In the first two series, the outside offensive line play was horrendous. Ryan Tannehill had negative time to throw the football, and Branden Albert was one of the worst offenders. He was beat badly by some of the more athletic defensive ends, including none other than Olivier Vernon. Unfortunately, I see this as a recurring theme for Miami going forward. Albert is a Pro Bowler who is technically sound, but struggles against more athletic pass-rushers. It makes me wonder whether the team would be better off with Tunsil at tackle and Albert at guard.

Ja’wuan James (RT):

Like Branden Albert, Ja’wuan James struggled for the short period of time he was on the field. He was beaten badly at least once and nullified a first down by Jay Ajayi with a holding penalty. It was definitely not a strong showing by the starting offensive tackles Friday night.

Jordan Phillips (DT):

Jordan Phillips wasn’t bad so much as not up to par. He made some good moves and ate up space as good defensive tackles are supposed to, but often struggled disengaging blocks. He didn’t record a single statistic save for a hands to the face penalty early in the game. Not a strong showing from a potential starter, but expect him to bounce back next week.

Isa Abdul-Quddus (FS):

Ray Stubblebine AP2

(Photo: Ray Stubblebine/AP)

Isa Abdul-Quddus was criminally underrated as a Detroit Lion. He was one of my favorite free agent signings during the offseason, but I’m having second thoughts after seeing him struggle in his debut for the Dolphins. After being relegated behind Michael Thomas in training camp, IAQ did not play well on Friday. He missed some tackles, including one where Shane Vereen made him look quite silly. He figures to have a roster spot regardless, but don’t be surprised if he loses out on the starting job.

Ulrick John (OT):

The depth offensive tackle struggled with penalties and was beaten a few times on the outside. His struggles exemplified the issues that the Dolphins have had with outside offensive line play.

Kiko Alonso (LB):

Alonso didn’t play all that much on Friday, but he still managed to miss an essential tackle that led to Rashad Jennings’ touchdown. Not a good look for the presumed starting linebacker, although he did record two tackles.

Ryan Tannehill (QB):

Tannehill’s 2-4 for 8 yards was primarily on the offensive line, but his throw to Ajayi that nearly resulted in an interception could have been executed better.
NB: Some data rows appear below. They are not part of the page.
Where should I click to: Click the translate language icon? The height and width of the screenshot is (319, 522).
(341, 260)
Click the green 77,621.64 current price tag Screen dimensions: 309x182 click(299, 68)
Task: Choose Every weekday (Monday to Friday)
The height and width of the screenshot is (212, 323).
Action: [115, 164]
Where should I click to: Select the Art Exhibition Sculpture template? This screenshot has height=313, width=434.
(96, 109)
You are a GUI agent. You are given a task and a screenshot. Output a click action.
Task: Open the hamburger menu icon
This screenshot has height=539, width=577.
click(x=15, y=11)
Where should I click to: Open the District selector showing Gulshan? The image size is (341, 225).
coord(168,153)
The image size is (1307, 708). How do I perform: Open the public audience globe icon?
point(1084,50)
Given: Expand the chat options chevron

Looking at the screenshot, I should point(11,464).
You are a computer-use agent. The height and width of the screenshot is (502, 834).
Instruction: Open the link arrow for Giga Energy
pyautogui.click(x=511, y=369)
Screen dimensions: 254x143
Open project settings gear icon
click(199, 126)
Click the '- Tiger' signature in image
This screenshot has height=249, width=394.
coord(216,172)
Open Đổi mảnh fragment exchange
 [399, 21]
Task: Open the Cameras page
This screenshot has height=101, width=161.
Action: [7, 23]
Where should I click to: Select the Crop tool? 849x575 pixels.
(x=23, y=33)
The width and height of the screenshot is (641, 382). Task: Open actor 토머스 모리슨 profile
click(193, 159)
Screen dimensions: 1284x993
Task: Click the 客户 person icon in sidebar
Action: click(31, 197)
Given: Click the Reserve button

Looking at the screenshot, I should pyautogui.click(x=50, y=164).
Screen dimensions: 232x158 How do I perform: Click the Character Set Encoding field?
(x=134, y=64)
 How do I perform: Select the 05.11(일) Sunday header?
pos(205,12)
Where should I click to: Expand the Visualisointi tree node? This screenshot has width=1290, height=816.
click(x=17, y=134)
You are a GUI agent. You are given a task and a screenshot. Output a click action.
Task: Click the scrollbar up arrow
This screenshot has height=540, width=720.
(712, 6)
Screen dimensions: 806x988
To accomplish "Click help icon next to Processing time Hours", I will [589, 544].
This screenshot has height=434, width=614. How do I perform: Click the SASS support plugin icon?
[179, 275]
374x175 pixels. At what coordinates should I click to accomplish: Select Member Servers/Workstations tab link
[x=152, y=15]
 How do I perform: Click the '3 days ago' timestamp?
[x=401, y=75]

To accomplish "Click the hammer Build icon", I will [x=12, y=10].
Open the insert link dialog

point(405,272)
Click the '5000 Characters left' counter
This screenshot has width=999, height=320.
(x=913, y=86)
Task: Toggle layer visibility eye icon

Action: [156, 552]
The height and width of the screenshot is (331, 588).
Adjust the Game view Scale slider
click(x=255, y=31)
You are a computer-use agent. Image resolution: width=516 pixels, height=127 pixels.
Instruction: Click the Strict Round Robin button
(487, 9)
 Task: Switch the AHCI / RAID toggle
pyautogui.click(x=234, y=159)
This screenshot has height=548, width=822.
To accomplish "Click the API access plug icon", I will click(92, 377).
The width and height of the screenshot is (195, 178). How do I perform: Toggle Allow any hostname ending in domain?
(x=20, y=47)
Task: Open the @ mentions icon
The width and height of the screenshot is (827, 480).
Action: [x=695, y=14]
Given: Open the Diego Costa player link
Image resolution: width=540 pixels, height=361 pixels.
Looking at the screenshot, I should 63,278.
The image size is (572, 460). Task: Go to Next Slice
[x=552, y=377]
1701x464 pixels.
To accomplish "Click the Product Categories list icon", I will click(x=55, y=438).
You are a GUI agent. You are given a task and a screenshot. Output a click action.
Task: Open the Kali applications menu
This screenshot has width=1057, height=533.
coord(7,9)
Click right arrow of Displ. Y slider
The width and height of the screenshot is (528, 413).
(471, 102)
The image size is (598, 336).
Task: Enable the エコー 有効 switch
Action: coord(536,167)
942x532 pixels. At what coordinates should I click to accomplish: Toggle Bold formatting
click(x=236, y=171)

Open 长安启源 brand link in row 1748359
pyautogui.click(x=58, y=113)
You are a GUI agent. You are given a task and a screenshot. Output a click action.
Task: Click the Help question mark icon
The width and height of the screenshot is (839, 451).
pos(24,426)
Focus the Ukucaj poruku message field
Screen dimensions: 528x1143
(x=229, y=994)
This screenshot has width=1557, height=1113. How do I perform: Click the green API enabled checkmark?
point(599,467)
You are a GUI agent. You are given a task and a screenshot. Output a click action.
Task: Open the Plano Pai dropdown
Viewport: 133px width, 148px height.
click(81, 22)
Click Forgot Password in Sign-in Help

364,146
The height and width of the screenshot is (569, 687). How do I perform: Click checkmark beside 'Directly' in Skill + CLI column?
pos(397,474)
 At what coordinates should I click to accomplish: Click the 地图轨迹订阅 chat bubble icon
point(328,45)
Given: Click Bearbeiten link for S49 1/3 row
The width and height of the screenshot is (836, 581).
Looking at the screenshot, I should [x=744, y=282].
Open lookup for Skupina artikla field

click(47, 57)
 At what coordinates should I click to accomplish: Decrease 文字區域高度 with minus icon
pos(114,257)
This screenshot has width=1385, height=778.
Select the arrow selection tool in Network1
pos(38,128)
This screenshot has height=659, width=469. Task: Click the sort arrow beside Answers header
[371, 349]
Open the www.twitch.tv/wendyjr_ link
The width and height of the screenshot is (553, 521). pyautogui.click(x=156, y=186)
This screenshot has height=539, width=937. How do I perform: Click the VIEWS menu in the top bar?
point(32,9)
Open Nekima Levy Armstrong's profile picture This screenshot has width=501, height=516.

As the quarterback, he bares ultimate responsibility.

Miscellaneous:

  • Vance Joseph’s aggressive defensive playing style worked wonders and makes for exciting football.
  • The penalties on both the offensive and defensive sides are concerning, though hardly a surprise given that it’s preseason Week 1.
  • Three wideout sets were used almost exclusively, as predicted.
  • Zac Dysert’s touchdown pass to Thomas Duarte was probably the best example in the game of how Adam Gase’s route concepts will help red zone efficiency.
  • Offensive line struggles may only be exacerbated by constant shifting.
  • Matt Moore has earned the title of luckiest man alive after his stunning touchdown to Matt Hazel.